- _Em que consiste_
Prossiga o excerto sobre o Tratado do Zaire de 1884 a partir da sua última frase.

PARTE
II - A EVOLUÇÃO POLÍTICA DE AFRICA E A LUNDA 1884 – 1891
2.- O TRATADO DO ZAIRE
2.1.- SEU CONTEÚDO
Em 26 de
Fevereiro de 1884 era assinado em Londres, depois de morosas negociações, o
chamado Tratado do Zaire. Por ele reconhecia a Inglaterra a soberania
Portuguesa «(…) sobre a parte da Costa Ocidental da África situada entre o 8º e
5º 12’ de latitude S., e no interior (…)», a fronteira iria até aos limites das
possessões das tribos costeiras e marginais. No rio Zaire, o limite seria o
meridiano de Noqui. Na posse de Portugal ficariam também CABINDA e MOLEMBO (artigo 1.º).
Neste tratado,
que nunca chegou a ser ractificado nem a entrar em vigor, Portugal fazia á
Inglaterra, em contrapartida, importantes concessões: os navios Britânicos,
nesses territórios, não seriam «(…) de futuro obrigados ao pagamento de mais
elevados ou diversos direitos e impostos, nem (…) sujeitos a quaisquer outras
restrições, além do que fosse exigido aos navios portugueses; e as mercadorias,
quer fossem propriedade de súbditos britânicos, ou de origem ou manufactura
britânica, nunca seriam de futuro sujeitas a tratamento algum diferencial, e
seriam colocadas no mesmo pé, a todos os respeitos, que as mercadorias
pertencentes a súbditos portugueses, ou importadas em navios portugueses, ou de
produção ou manufactura de portuguesa» (artigo
9.º); os súbditos britânicos e o seu comércio, «(…) em todas as possessões
africanas de Portugal, além de quaisquer outros direitos que eles pudessem já
ter nas colónias portugueses, receberiam o tratamento da terceira nação mais
favorecida (…)» no tocante a residência, ao exercício de qualquer oficio ou
profissão, ao pagamento de contribuições ou outros impostos, ao gozo de todos
os direitos legais e privilégios, no respeitante ao comércio e à navegação (artigo 10.º).
As partes
contratuais reconheciam a inteira liberdade do «(…) comércio e navegação dos
rios Congo e Zambeze e seus afluentes para os súbditos e bandeiras de todas as
nações» (artigo 3.º).
O comércio e
navegação de todos os rios e vias fluviais compreendidos nos territórios que a
Inglaterra reconhecia a Portugal no artigo 1.º eram de igual maneira abertos a
todas as nações Europeias em Africa sem qualquer monopólio, concessão exclusiva
ou qualquer outro estorvo, sem mais impostos do que os expressamente designados
no TRATADO, ou de futuro
estabelecidos por comum acordamos entre as duas partes (artigo 4.º).
2.2.- A REACÇÃO EUROPEIA
Não obstante
isto, o Tratado do Zaire foi mal recebido em algumas capitais europeias, no Quai d’Orsay e na Chancelaria alemã
sobretudo. Mesmo em Inglaterra, as câmaras de comércio e as sociedades
missionárias e filantrópicas, que já antes se opunham a quaisquer negociações
donde pudesse resultar uma maior soberania portuguesa em Africa, mostrara-se de
tal modo contrárias ao Tratado que nunca foi possível ractificá-lo (9).

- _Linhas_
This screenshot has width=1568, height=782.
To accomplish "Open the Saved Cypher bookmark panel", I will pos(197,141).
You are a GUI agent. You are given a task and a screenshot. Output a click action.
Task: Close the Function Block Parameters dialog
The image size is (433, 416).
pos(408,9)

---

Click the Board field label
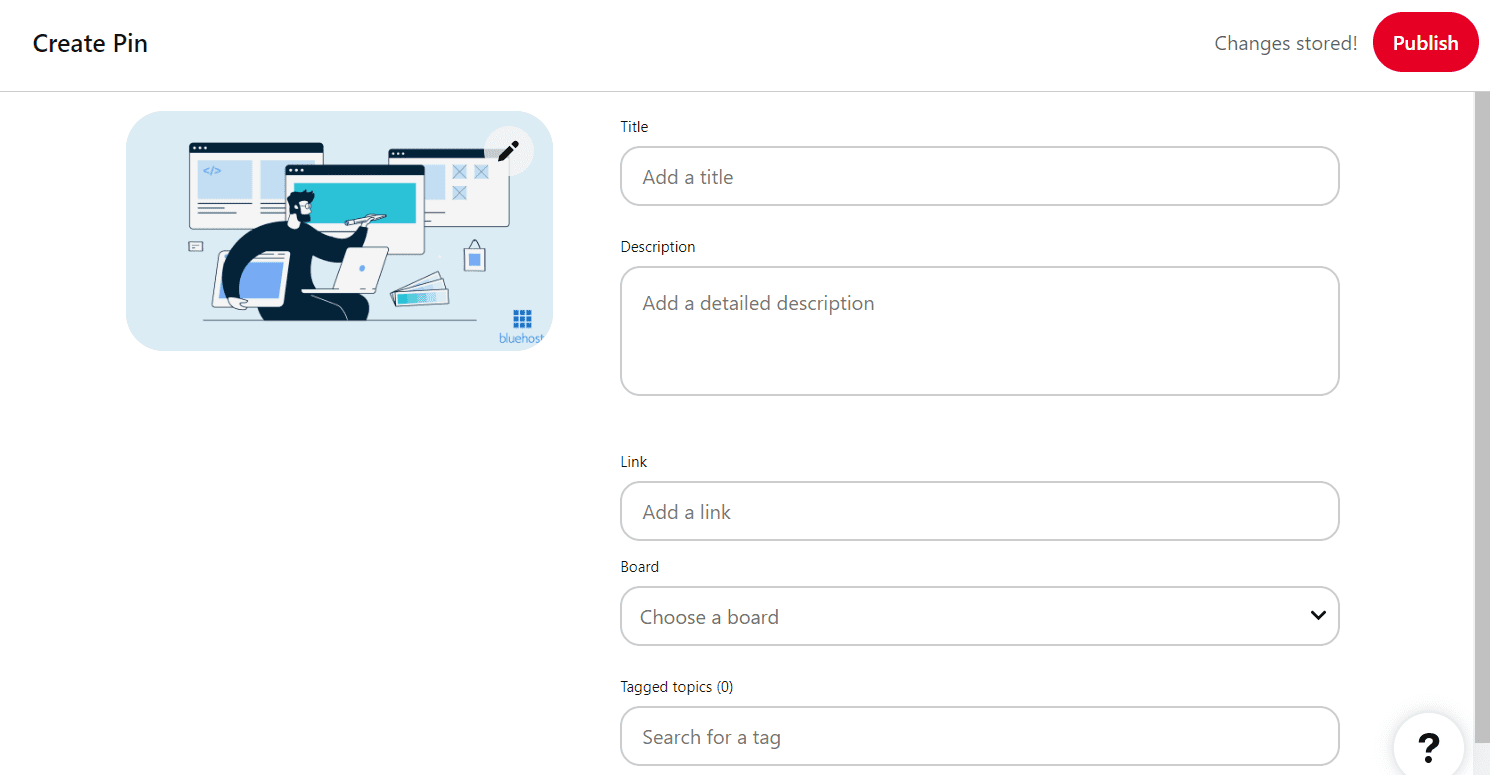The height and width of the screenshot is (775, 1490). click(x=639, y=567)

- _Resultado da tarefa_
2.2.1.- AS CÂMARAS DE COMÉRCIO E AS SOCIEDADES
FILANTRÓPICAS E MISSIONÁRIAS INGLESAS
No dia 8 de
Março JACOB BIGHT, representante de
Manchester, apresentava na Câmara dos Comuns uma moção contra o Tratado (10). Também o Instituto de Direito
Internacional, reunido em Munique, votava a favor da neutralidade do Congo (11). Todavia, foram as circunstâncias de
favor especial concedido à Inglaterra que serviram de motivo confessado ao
incidente diplomático que levou à Conferencia de Berlim de 1884-1885.
As nações da
europa, que bem souberam aproveitar-se, em proveito do seu comércio com a
África usurpada, dos longos quarenta anos de oposição e guerra que os Ingleses
moveram a Portugal até o Tratado, não concordaram em que fosse a Inglaterra o
único árbitro dos seus interesses africanos. Isto mesmo fora pressentido durante
as negociações. Em 15 de Março de 1883, o Governo Inglês era de opinião que
deveriam associar-se ao tratado em estudo outras potências colonizadoras
interessadas em Africa. Granville,
sempre receoso, tinha informações de Paris que o preocupavam sobre a atitude
dos países perante o tratado em Projecto (12).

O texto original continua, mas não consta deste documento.